Glycolysis is a cytosolic sequence of enzyme-catalyzed reactions in which glucose is phosphorylated, rearranged, cleaved into two three-carbon molecules, oxidized, and converted into pyruvate with a net yield of \(2\) ATP and \(2\) NADH per glucose.
Net chemical change
The full pathway is commonly summarized by the net glycolysis equation:
\[ \mathrm{Glucose + 2\,NAD^+ + 2\,ADP + 2\,P_i \rightarrow 2\,Pyruvate + 2\,NADH + 2\,H^+ + 2\,ATP + 2\,H_2O} \]
This equation emphasizes three major outputs: pyruvate as the carbon product, NADH as reduced electron carrier, and ATP as direct chemical energy.

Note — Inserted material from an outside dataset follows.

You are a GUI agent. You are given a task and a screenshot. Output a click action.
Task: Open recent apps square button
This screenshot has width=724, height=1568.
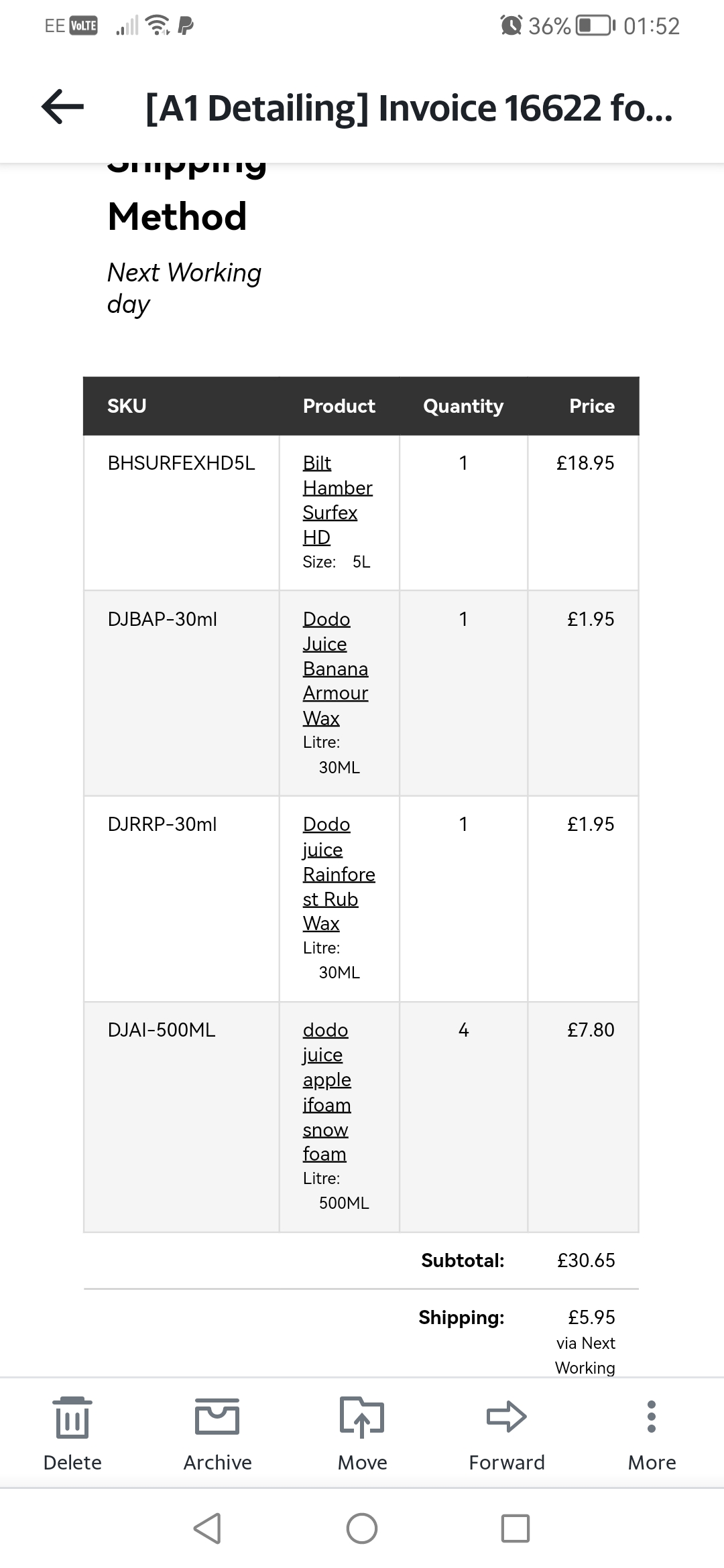[x=515, y=1528]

Carbon flow and energy conversion
Carbon accounting remains consistent across the pathway. One molecule of glucose contains six carbons, and the pathway ends with two molecules of pyruvate, each containing three carbons. Energy accounting is equally important. Two ATP molecules are consumed during the early phosphorylating reactions, while four ATP molecules are generated later by substrate-level phosphorylation. The net ATP gain is therefore \(4 - 2 = 2\).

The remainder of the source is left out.